When Do I Use a Functional Format?

Show, Don't Tell

A lack of job experience doesn't have to be a liability. Using a functional resume can highlight other things that make you stand out to employers.

Without a lot of work experience to help pad your resume, you may end up with a document that looks small and insignificant. It certainly does not do justice to the skills you have.

For the first-time job seeker, a chronological resume, which lists your work experience in sequential order, may actually be a liability. But a resume is still the first and best way of introducing yourself to your potential employer.

So, how do you turn lack of paid work experience into something that would appeal to a prospective employer?

Try a different approach. Opt for a functional resume instead.

What Is It?

A functional resume highlights your skills. It allows you to put them in an order that will draw attention to the contributions you can make to the position in question, not how many other jobs you have held.

When you use a functional resume, you have to present yourself in a way that the reader will quickly get to know you.

Categories or headings are used to separate or highlight particular skills you have. Each category is then further explained by using vivid, descriptive statements that detail the responsibilities you had, the duties you performed and the results you achieved.

The more information you give your reader, the more they will learn about you and perhaps see past the lack of work experience. Make them focus on talents and attributes that you have and what you can bring to the job.

"Functional resumes allow you to group skills areas together in order to convince an employer you can fill the specific requirements of the job," explains resume writing professional Lynne O'Connor.

The Pros

Functional resumes help to separate the job from the skill. They can take an ordinary job, such as babysitting for a neighbor, and translate it into very marketable skills about infant and child-care experience. By being creative, you can introduce to your prospective employer the valued attributes of patience, responsibility and dependability.

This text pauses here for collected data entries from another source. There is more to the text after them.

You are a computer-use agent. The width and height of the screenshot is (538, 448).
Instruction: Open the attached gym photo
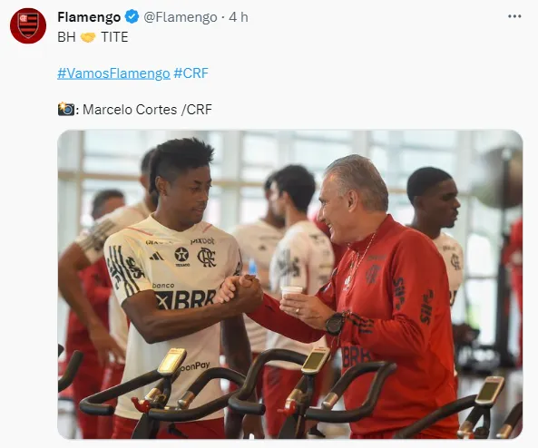290,284
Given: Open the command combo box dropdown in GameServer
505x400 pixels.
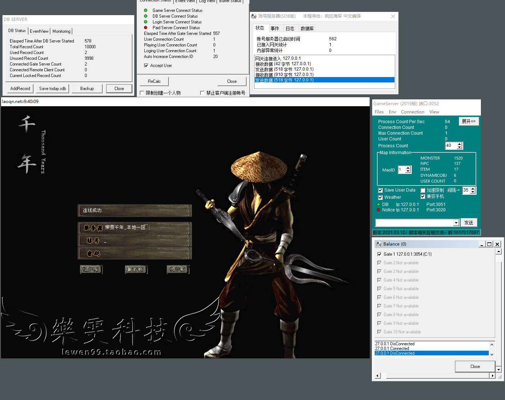Looking at the screenshot, I should pos(456,223).
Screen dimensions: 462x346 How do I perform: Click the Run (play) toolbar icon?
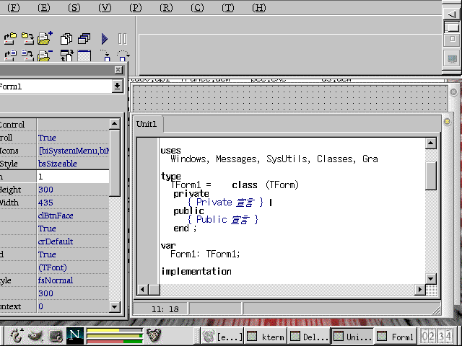(105, 39)

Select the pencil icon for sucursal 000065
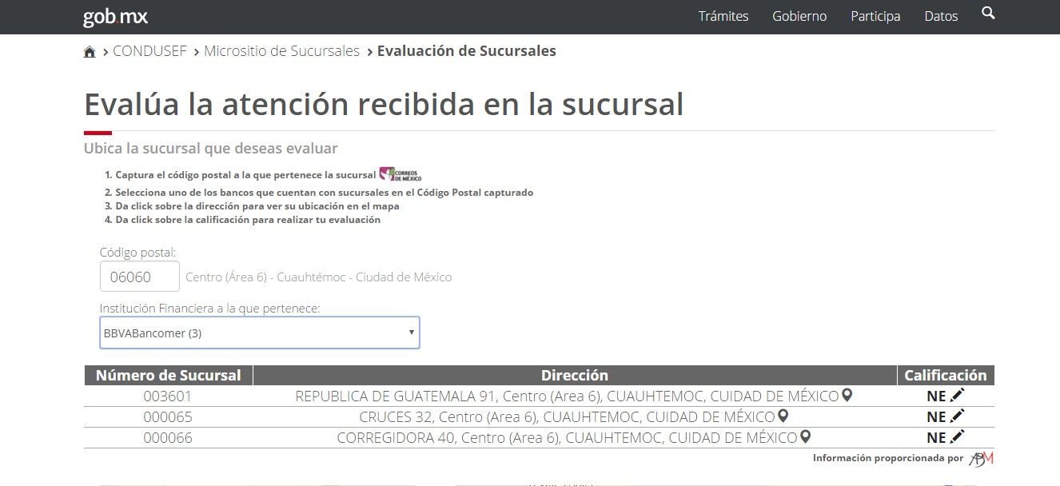click(957, 415)
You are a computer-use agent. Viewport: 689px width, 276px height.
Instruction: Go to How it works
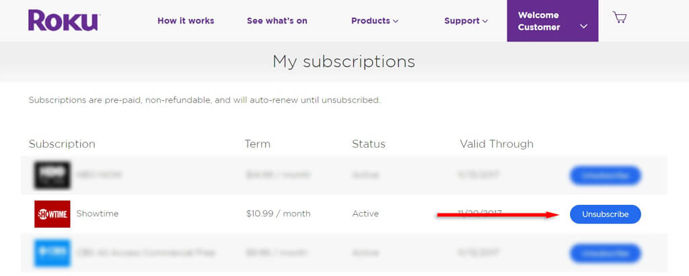pos(186,21)
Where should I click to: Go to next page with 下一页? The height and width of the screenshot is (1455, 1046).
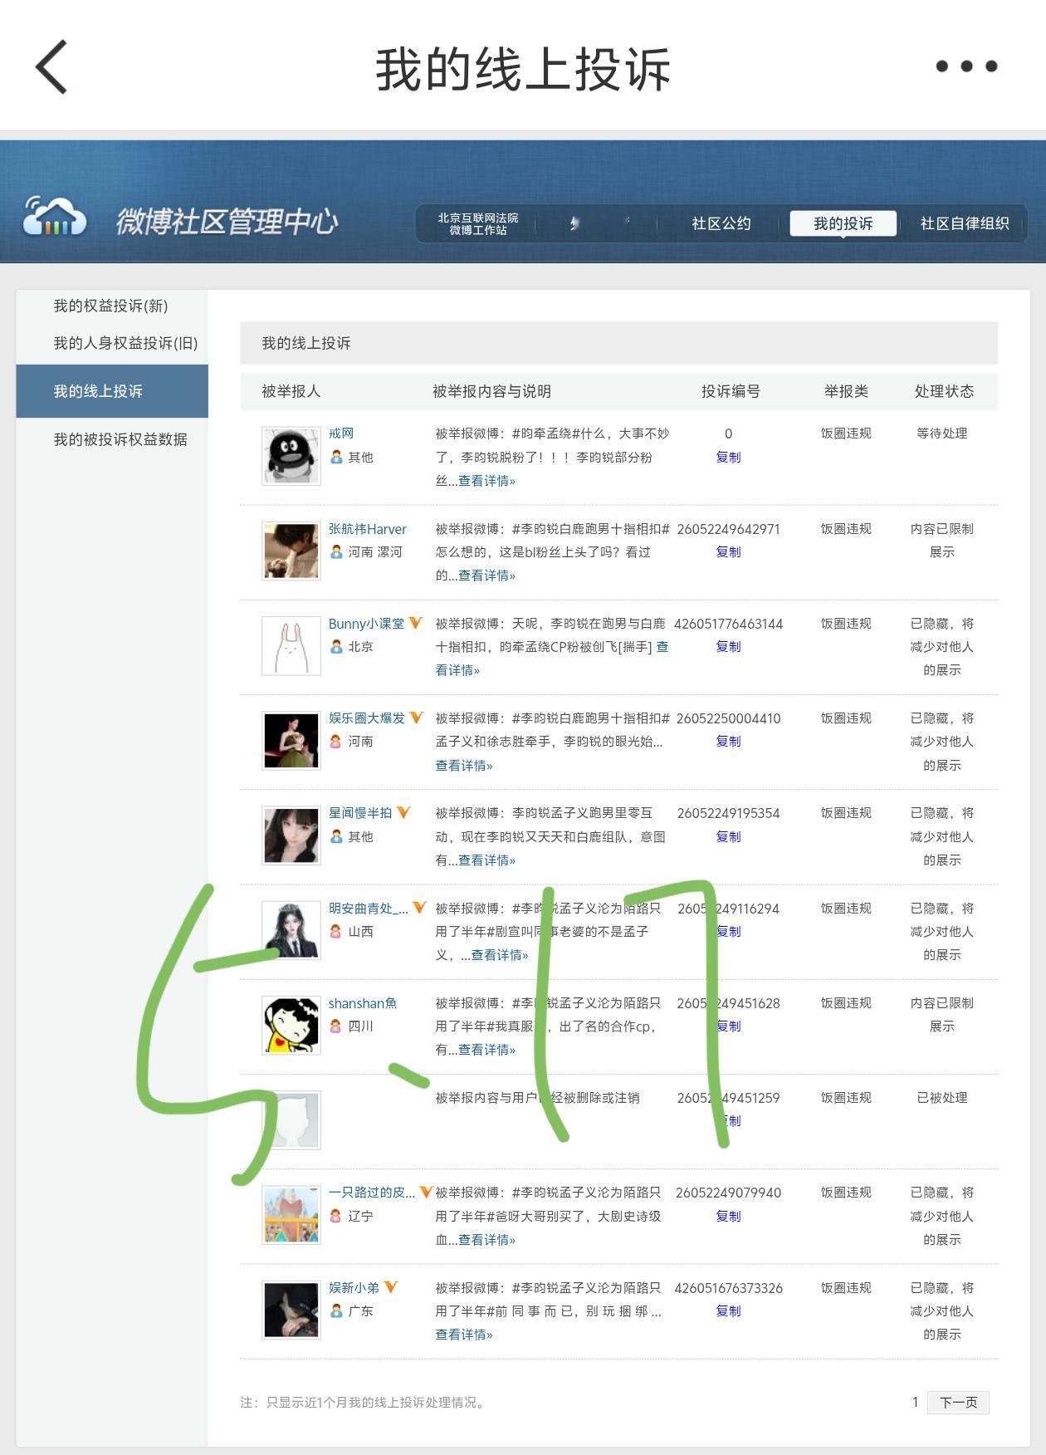(958, 1402)
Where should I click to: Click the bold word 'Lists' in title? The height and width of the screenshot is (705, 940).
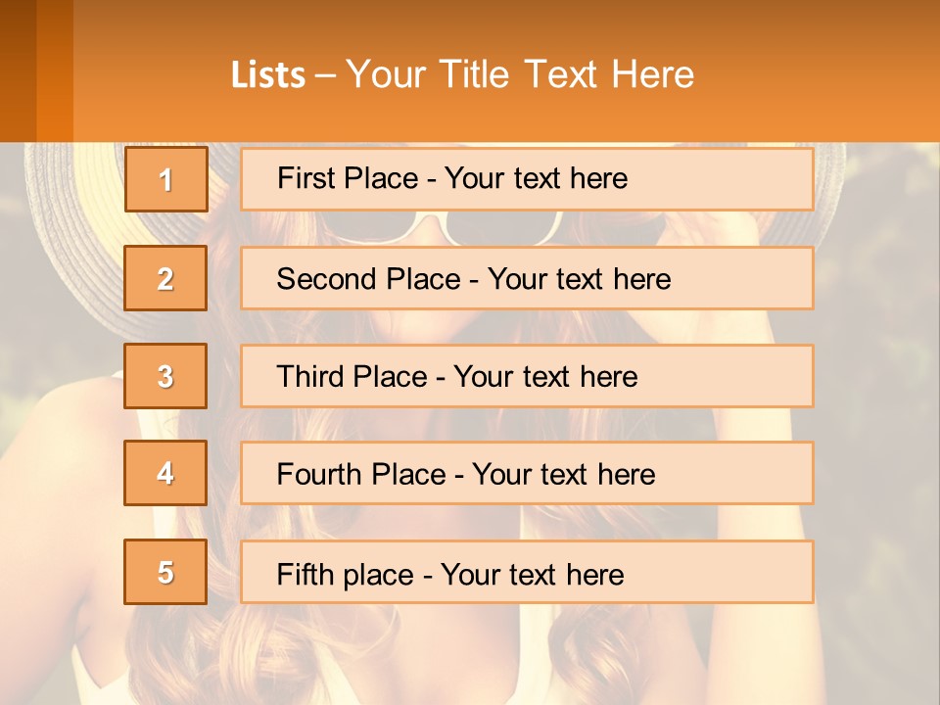[268, 75]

"High school students will not have had extensive job history and experience. The functional format can better represent their value to a future employer than would a chronological format," says Frank Fox, executive director of the Professional Association of Resume Writers.

By using a functional resume, you are not presenting yourself as someone who has never worked before and who doesn't have any specific talents to offer -- which would be the result of a fairly blank chronological resume.

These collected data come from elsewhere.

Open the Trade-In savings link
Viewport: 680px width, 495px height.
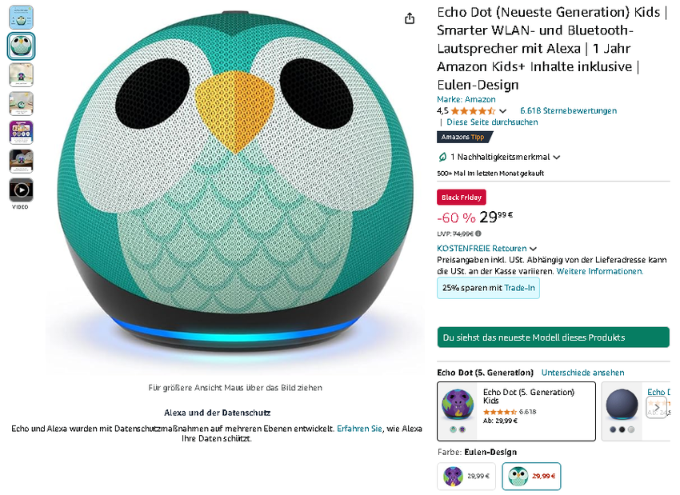(x=519, y=288)
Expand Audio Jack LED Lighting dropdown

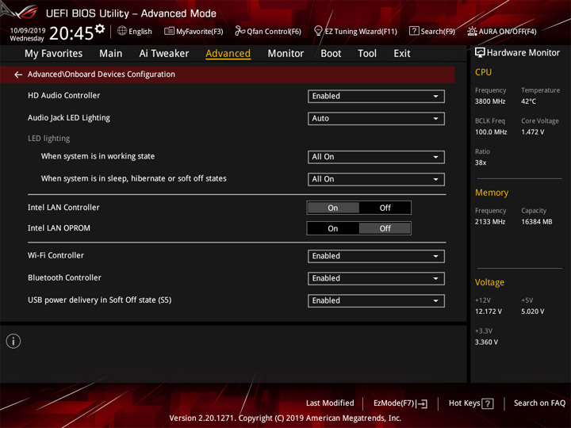pos(376,119)
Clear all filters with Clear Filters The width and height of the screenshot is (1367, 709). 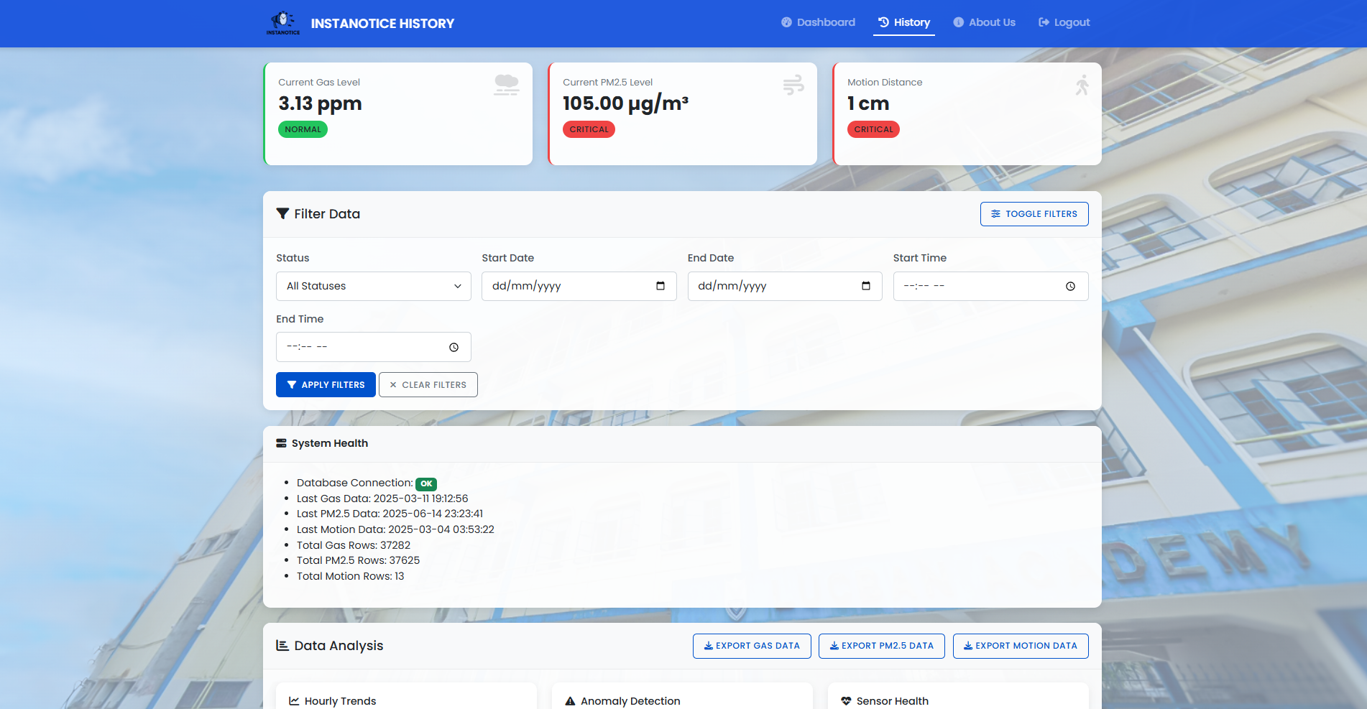click(x=428, y=385)
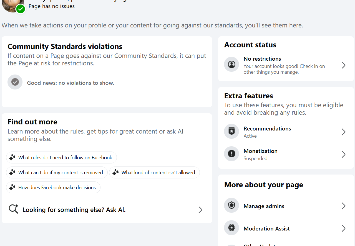Click the Recommendations star badge icon
Viewport: 355px width, 246px height.
tap(231, 131)
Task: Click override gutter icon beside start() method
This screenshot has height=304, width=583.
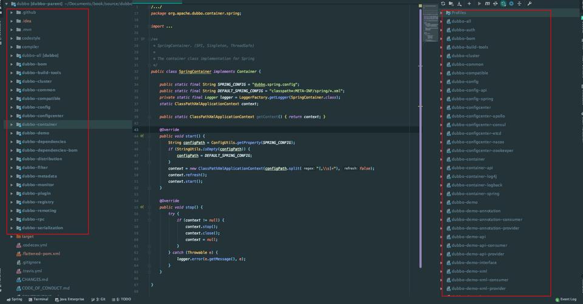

"Try answering the question: Why should this company hire me?" says Fox.

Use your past experiences to support your answer. Have your functional resume sum up all of your skills so that the answer is evident to both you and the person reading your resume.

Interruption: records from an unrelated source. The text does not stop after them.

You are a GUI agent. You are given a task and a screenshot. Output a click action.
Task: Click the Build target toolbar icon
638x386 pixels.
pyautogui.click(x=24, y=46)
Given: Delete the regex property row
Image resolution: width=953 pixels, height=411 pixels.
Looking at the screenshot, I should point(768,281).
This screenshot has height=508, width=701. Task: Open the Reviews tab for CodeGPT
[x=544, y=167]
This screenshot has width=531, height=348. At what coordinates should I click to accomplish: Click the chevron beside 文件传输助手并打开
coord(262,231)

For example, if you are applying for a job at a busy retail store, describe experiences that you have had keeping calm under pressure in other situations, such as athletics or academics. Put this information under a heading called character traits.

"These sections should convey personality traits that would make the candidate a valuable addition to the company's staff," says Fox.

The Cons

If functional resumes are done carelessly, they may serve to confuse your prospective employers rather than entice them. Take the time to devise thoughtful headings and categories that really underscore the skills and talents you bring to the job.

For example, make sure you avoid cliches like "people person." Rather, talk about strong communication skills and give concrete examples of them to illustrate your skill.

Make sure that you describe in precise detail what skills you have gained in a certain activity. You might want to add a short paragraph relating what the incident was and what you have gained from the experience to give the reader a broader perspective of your skill set.

Another disadvantage is that since chronological resumes are the more typical example of a resume, an employer may be puzzled by the appearance of a functional resume.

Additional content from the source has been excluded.